The column labeled "BETA" under "standardized coefficents" tells you how many standard deviations the dependent variable goes up given that the independent variable has gone up one standard deviation. By rescaling the coefficients in terms of standard deviations, we eliminate the issue of the scale of the variables, which means that all the coefficients are comparable to each other. You can see that the standardized coefficient for VERBAL is 0.48, which is quite a bit bigger than the corresponding coefficients for the other variables. VERBAL really does affect (satisfaction with) academic performance, whereas score on the math SAT really doesn't, at least for the kind of people that take this class. Similarly one's weight divided by height is unrelated to one's satisfaction with one's academic performance.

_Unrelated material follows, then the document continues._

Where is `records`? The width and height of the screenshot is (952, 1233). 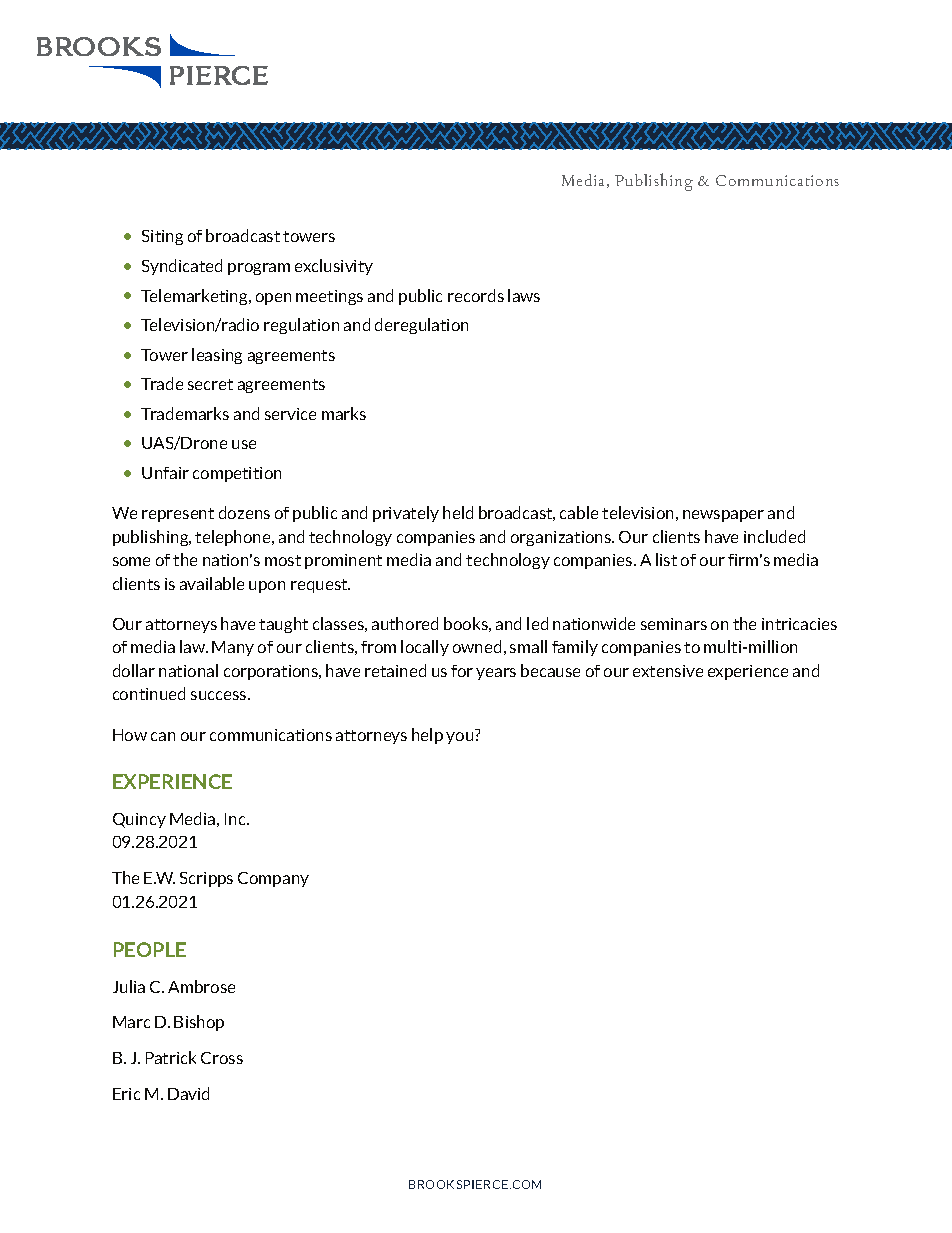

By the way, when I re-ran the regression using satisfaction with social life (SOC_SAT) as the dependent variable, I got the opposite results:

Coefficients | ||||||

Unstandardized Coefficients | Standardized Coefficients | t | Sig. | |||
---|---|---|---|---|---|---|

Model | B | Std. Error | Beta | |||

1 | (Constant) | 0.514016 | 1.397152 | 0.367903 | 0.715924 | |

MATH | 0.003983 | 0.001492 | 0.49941 | 2.669356 | 0.012921 | |

VERBAL | 0.001491 | 0.001361 | 0.200218 | 1.095122 | 0.283505 | |

WTBYHT | -0.04674 | 0.031662 | -0.28002 | -1.47634 | 0.151862 | |

a | Dependent Variable: SOC_SAT |

Now, only MATH is significant. And the coefficient is positive, which means that the better you do in the math SAT, the happier you are with your social life. That's pretty interesting. Any theories?